Start of Entries supplied

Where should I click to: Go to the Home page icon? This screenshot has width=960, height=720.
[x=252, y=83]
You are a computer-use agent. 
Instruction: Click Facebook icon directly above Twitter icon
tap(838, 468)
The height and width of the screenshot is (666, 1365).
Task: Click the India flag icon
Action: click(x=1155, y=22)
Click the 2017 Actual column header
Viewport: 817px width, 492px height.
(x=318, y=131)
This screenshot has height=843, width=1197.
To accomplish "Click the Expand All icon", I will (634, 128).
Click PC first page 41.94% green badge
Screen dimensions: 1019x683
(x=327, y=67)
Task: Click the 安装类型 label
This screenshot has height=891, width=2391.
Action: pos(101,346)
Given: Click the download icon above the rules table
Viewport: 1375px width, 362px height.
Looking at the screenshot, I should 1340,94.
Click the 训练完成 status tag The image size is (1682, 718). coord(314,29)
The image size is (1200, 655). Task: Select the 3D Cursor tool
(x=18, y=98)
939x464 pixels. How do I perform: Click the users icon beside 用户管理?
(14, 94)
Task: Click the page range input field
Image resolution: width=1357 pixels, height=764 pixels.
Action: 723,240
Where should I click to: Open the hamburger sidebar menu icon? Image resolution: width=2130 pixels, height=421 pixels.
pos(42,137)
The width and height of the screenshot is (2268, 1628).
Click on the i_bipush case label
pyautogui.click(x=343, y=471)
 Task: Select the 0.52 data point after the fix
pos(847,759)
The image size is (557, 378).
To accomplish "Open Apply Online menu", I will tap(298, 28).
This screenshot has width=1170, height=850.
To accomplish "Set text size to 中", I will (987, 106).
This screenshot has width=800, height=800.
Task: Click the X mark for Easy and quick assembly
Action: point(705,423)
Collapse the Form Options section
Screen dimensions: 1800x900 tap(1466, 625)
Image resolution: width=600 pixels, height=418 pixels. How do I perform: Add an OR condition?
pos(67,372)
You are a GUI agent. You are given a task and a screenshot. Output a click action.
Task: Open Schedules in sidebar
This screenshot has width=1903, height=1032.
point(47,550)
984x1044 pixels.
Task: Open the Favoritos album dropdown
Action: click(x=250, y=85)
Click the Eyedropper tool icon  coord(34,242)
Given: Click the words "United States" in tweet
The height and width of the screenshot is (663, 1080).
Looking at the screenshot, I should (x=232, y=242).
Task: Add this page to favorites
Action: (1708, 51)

End of Entries supplied

Lay out every line of the entries above as a Markdown table with the columns "Row" and "Line". Number the rows in order and leave out blank lines.

## Task result
| Row | Line |
|---|---|
| 1 | Where should I click to: Go to the Home page icon? This screenshot has width=960, height=720. |
| 2 | [x=252, y=83] |
| 3 | You are a computer-use agent.  |
| 4 | Instruction: Click Facebook icon directly above Twitter icon |
| 5 | tap(838, 468) |
| 6 | The height and width of the screenshot is (666, 1365). |
| 7 | Task: Click the India flag icon |
| 8 | Action: click(x=1155, y=22) |
| 9 | Click the 2017 Actual column header |
| 10 | Viewport: 817px width, 492px height. |
| 11 | (x=318, y=131) |
| 12 | This screenshot has height=843, width=1197. |
| 13 | To accomplish "Click the Expand All icon", I will (634, 128). |
| 14 | Click PC first page 41.94% green badge |
| 15 | Screen dimensions: 1019x683 |
| 16 | (x=327, y=67) |
| 17 | Task: Click the 安装类型 label |
| 18 | This screenshot has height=891, width=2391. |
| 19 | Action: pos(101,346) |
| 20 | Given: Click the download icon above the rules table |
| 21 | Viewport: 1375px width, 362px height. |
| 22 | Looking at the screenshot, I should 1340,94. |
| 23 | Click the 训练完成 status tag The image size is (1682, 718). coord(314,29) |
| 24 | The image size is (1200, 655). Task: Select the 3D Cursor tool |
| 25 | (x=18, y=98) |
| 26 | 939x464 pixels. How do I perform: Click the users icon beside 用户管理? |
| 27 | (14, 94) |
| 28 | Task: Click the page range input field |
| 29 | Image resolution: width=1357 pixels, height=764 pixels. |
| 30 | Action: 723,240 |
| 31 | Where should I click to: Open the hamburger sidebar menu icon? Image resolution: width=2130 pixels, height=421 pixels. |
| 32 | pos(42,137) |
| 33 | The width and height of the screenshot is (2268, 1628). |
| 34 | Click on the i_bipush case label |
| 35 | pyautogui.click(x=343, y=471) |
| 36 |  Task: Select the 0.52 data point after the fix |
| 37 | pos(847,759) |
| 38 | The image size is (557, 378). |
| 39 | To accomplish "Open Apply Online menu", I will tap(298, 28). |
| 40 | This screenshot has width=1170, height=850. |
| 41 | To accomplish "Set text size to 中", I will (987, 106). |
| 42 | This screenshot has width=800, height=800. |
| 43 | Task: Click the X mark for Easy and quick assembly |
| 44 | Action: point(705,423) |
| 45 | Collapse the Form Options section |
| 46 | Screen dimensions: 1800x900 tap(1466, 625) |
| 47 | Image resolution: width=600 pixels, height=418 pixels. How do I perform: Add an OR condition? |
| 48 | pos(67,372) |
| 49 | You are a GUI agent. You are given a task and a screenshot. Output a click action. |
| 50 | Task: Open Schedules in sidebar |
| 51 | This screenshot has width=1903, height=1032. |
| 52 | point(47,550) |
| 53 | 984x1044 pixels. |
| 54 | Task: Open the Favoritos album dropdown |
| 55 | Action: click(x=250, y=85) |
| 56 | Click the Eyedropper tool icon  coord(34,242) |
| 57 | Given: Click the words "United States" in tweet |
| 58 | The height and width of the screenshot is (663, 1080). |
| 59 | Looking at the screenshot, I should (x=232, y=242). |
| 60 | Task: Add this page to favorites |
| 61 | Action: (1708, 51) |